Why are we demonizing the “others?”
Right after I wrote a review of The Red Pill, a documentary film positively introducing Men’s Rights Activities, someone asked me a question: “Why do you think this film was protested by so many?”
The immediate answer to the question is that it is because MRAs are actually a hate group. It is well-known fact that Paul Elam, the founder of A Voice for Men, wrote an article “Challenging the Etiology of Rape,” which is deleted now, and the article contains passages like these:
Do women ask for it? … What I mean is, do women who dress and act provocatively; who taunt men sexually, toying with their libidos for personal power and gain, etc., have the same type of responsibility for what happens to them as, say, someone who parks their car in a bad neighborhood with the keys in the ignition and leaves it unlocked with the motor running? … But are these women asking to get raped? … NO, THEY ARE NOT ASKING TO GET RAPED. They are freaking begging for it.
They wrote articles like this and didn’t offer an apology, as far as I know.

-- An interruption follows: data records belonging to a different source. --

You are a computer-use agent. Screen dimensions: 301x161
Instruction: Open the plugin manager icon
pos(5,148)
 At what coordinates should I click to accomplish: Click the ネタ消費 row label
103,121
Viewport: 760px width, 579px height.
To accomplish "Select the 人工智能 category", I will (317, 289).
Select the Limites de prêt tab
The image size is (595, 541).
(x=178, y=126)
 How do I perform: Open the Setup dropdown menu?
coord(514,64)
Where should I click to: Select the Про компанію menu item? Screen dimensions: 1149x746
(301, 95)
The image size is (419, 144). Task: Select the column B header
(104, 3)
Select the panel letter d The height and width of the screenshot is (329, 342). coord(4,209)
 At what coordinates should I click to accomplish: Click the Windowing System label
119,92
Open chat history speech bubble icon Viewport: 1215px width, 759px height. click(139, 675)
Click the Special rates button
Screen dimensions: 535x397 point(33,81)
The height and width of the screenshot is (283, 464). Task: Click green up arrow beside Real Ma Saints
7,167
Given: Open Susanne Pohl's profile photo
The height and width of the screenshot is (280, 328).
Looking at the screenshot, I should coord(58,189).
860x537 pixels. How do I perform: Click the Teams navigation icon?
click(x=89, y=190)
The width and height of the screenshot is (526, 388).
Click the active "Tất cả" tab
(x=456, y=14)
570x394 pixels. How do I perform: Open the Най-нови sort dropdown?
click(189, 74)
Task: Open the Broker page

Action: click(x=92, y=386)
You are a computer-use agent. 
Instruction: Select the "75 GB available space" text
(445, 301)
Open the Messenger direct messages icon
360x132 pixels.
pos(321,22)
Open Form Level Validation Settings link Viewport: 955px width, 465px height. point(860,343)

So we protest.
The answer above is concise. And a concise answer almost always fails to reveal complexities of the real world. In my opinion, there could be another answer, which is not necessarily competing to the answer above, partially explains the phenomenon.
According to social psychology, people have a tendency to form a social group. And we favor members from in-groups. The phenomenon is called in-group favoritism. There’s another universal tendency to favor information which confirms one’s existing beliefs. It is called a confirmation bias. Social media such as Twitter and Facebook influence people’s thought by mechanisms like a filter bubble and an echo chamber. These are mechanisms amplifying pre-existing biases.
What is the result? Minor differences between groups tend to exaggerate. Over time, we demonize members from the other group. Furthermore, in the case of MRAs and feminists, differences between groups were not trivial at all from the beginning.
I’m not trying to pretend to be in a neutral position. I don’t believe in neutrality. It is impossible to achieve and unworthy goal to pursue. I think it is right to protest. What I’m trying to say is that the phenomenon itself is so natural and almost inevitable to avoid. The answer above is not an advocation, but an explanation.